(REQUIREMENT):
Each record must be printed exactly as given.

[DATASET RECORDS — start]

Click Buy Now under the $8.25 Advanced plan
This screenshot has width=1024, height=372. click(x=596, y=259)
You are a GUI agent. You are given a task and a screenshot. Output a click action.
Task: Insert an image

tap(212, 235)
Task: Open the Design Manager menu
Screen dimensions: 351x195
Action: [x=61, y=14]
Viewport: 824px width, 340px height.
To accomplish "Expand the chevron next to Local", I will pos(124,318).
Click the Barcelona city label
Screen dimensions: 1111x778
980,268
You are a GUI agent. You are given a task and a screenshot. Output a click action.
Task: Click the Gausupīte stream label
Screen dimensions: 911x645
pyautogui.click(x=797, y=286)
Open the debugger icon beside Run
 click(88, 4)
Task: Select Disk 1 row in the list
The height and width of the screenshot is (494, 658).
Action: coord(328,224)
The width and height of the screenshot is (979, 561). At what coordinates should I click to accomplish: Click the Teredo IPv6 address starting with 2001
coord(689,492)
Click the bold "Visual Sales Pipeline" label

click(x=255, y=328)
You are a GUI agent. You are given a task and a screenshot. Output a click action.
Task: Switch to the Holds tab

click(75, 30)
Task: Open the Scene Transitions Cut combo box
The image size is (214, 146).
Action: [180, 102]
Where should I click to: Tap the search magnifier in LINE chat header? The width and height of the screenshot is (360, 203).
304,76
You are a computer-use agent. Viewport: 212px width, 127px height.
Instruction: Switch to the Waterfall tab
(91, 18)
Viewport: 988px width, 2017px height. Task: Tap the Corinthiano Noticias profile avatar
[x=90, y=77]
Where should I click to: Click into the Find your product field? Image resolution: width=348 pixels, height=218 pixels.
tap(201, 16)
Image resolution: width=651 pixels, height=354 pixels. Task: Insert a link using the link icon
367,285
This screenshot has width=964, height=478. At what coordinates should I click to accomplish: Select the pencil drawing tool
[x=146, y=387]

[DATASET RECORDS — finish]

(OUTPUT FOR THIS EXERCISE):
Click Buy Now under the $8.25 Advanced plan
This screenshot has width=1024, height=372. click(x=596, y=259)
You are a GUI agent. You are given a task and a screenshot. Output a click action.
Task: Insert an image

tap(212, 235)
Task: Open the Design Manager menu
Screen dimensions: 351x195
Action: [x=61, y=14]
Viewport: 824px width, 340px height.
To accomplish "Expand the chevron next to Local", I will pos(124,318).
Click the Barcelona city label
Screen dimensions: 1111x778
980,268
You are a GUI agent. You are given a task and a screenshot. Output a click action.
Task: Click the Gausupīte stream label
Screen dimensions: 911x645
pyautogui.click(x=797, y=286)
Open the debugger icon beside Run
 click(88, 4)
Task: Select Disk 1 row in the list
The height and width of the screenshot is (494, 658).
Action: coord(328,224)
The width and height of the screenshot is (979, 561). At what coordinates should I click to accomplish: Click the Teredo IPv6 address starting with 2001
coord(689,492)
Click the bold "Visual Sales Pipeline" label

click(x=255, y=328)
You are a GUI agent. You are given a task and a screenshot. Output a click action.
Task: Switch to the Holds tab

click(75, 30)
Task: Open the Scene Transitions Cut combo box
The image size is (214, 146).
Action: [180, 102]
Where should I click to: Tap the search magnifier in LINE chat header? The width and height of the screenshot is (360, 203).
304,76
You are a computer-use agent. Viewport: 212px width, 127px height.
Instruction: Switch to the Waterfall tab
(91, 18)
Viewport: 988px width, 2017px height. Task: Tap the Corinthiano Noticias profile avatar
[x=90, y=77]
Where should I click to: Click into the Find your product field? Image resolution: width=348 pixels, height=218 pixels.
tap(201, 16)
Image resolution: width=651 pixels, height=354 pixels. Task: Insert a link using the link icon
367,285
This screenshot has width=964, height=478. At what coordinates should I click to accomplish: Select the pencil drawing tool
[x=146, y=387]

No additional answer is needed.